**EXTRAIT:**
....

A suivre...
(7 mai 2009)
Temps de crises,
temps
des rêves?
En ces
temps marqués par le mot “crise”, d’aucuns examinent le phénomène en
profondeur. Ils vont au-delà de l’aspect financier. Ils nous enjoignent –
sans nier les urgences sociales – à reconsidérer nos modes de
fonctionnement, à les transformer. Comme une opportunité à concevoir un
monde plus juste, moins inégalitaire.
La
réalité de la crise se fait bien présente. Nous n’avons sans doute pas perçu
que le nombre de personnes vivant sous le seuil de pauvreté est en
augmentation constante. Oui, le phénomène souffre de l’intangibilité des
chiffres. Mais, qui ne connaît pas, qui n’a pas entendu récemment dans son
entourage immédiat une histoire dramatique de perte d’emploi, de réduction
drastique de temps de travail? Qui n’a pas remarqué ces panneaux de vente
immobilière qui s’éternisent inhabituellement aux devants des maisons? A tel
point que le terme “crise” se fait récurrent, se répète inlassablement,
s’ancre dans nos esprits.
“Le langage apocalyptique n’est pas porteur d’action. La recherche
et la mise en œuvre d’alternatives sont possibles”
F. Houtart |
“Crises et sorties de
crises”, le sujet n’a pas manqué de marquer le temps d’arrêt annuel du
Mouvement ouvrier chrétien (MOC)(1) où sont discutées, étudiées, disséquées
des questions d’actualité. Les crises y ont été mises au pluriel. Parce que,
comme le pensent nombre d’orateurs invités à disserter du sujet, la crise
financière, largement commentée, n’est qu’une partie du phénomène, qu’une
“facette” comme le dira François Houtart (2). Nous ne pouvons, remarque le
professeur émérite de l’UCL, nous contenter de parler de crise financière.
Et, à la faveur d’un regard attentif sur le monde, celui-ci nous invite à
examiner les autres dérèglements du moment, tels la crise alimentaire, la
crise énergétique, la crise climatique, la crise sociale… Puis, une
véritable “crise de sens”.
De l’utopie
«Certes, le langage
apocalyptique n’est pas porteur d’action, poursuit cette cheville ouvrière
du Forum social de Porto Alegre. Par contre, un constat de la réalité peut
conduire à réagir. La recherche et la mise en œuvre d’alternatives sont
possibles, mais pas sans conditions. Elles supposent d’abord une vision à
long terme, l’utopie nécessaire; ensuite, des mesures concrètes échelonnées
dans le temps et, enfin, des acteurs sociaux porteurs de projets (…)».
La première strate est donc l’“utopie”, en tant qu’invitation à imaginer et
à penser le meilleur, surtout à adopter une vision à long terme. Le Français
Bernard Perret (3), autre orateur de la Semaine sociale du MOC, l’appelle
également de ses vœux. Le socio-économiste invite à «retrouver le sens de
l’utopie», dans notre société qui devrait – face au deuil de l’expansion
– s’engager dans une conception renouvelée du bien-être et promouvoir un
bonheur «qui ne soit plus indexé sur la consommation». «Il faudra
bien, estime-t-il, inventer une société où les hommes pourraient aimer
vivre, après avoir douloureusement mesuré les limites de leur pouvoir sur
les choses». Etre moins obsédé par la quantité, accorder plus
d’attention à la qualité de l’environnement, de l’habitat, du vivre
ensemble…: autant de perspectives qu’entrevoit ce défenseur d’un
développement durable, tout l’enjeu étant de produire du bien-être
autrement.

....

**CONTENU DES DONNÉES:**
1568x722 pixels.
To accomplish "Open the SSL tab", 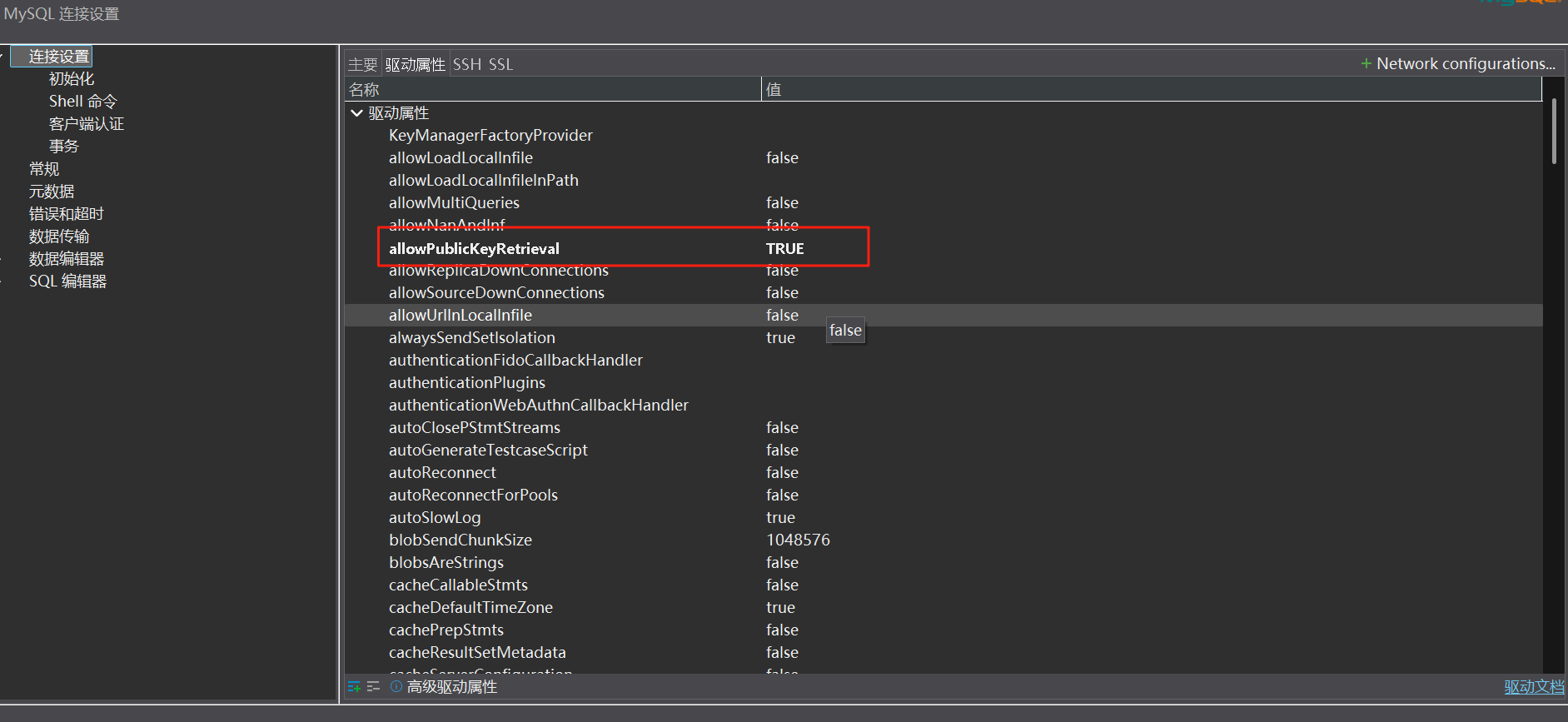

....

**CONSIGNES:**
1. Dans l'extrait, quelle est la première condition que pose François Houtart pour chercher et mettre en œuvre des alternatives ?
2. D'après l'extrait, pourquoi les crises ont-elles été mises au pluriel lors du temps d'arrêt annuel du Mouvement ouvrier chrétien ?
Les lignes n'ont aucun rapport avec l'extrait.

**RÉPONSES PAR CONSIGNE:**
1. Une vision à long terme, l'utopie nécessaire.

2. Parce que, selon nombre d'orateurs invités, la crise financière n'est qu'une partie du phénomène, une « facette » selon François Houtart. Il faut donc aussi examiner les autres dérèglements du moment, comme les crises alimentaire, énergétique, climatique et sociale, ainsi qu'une « crise de sens ».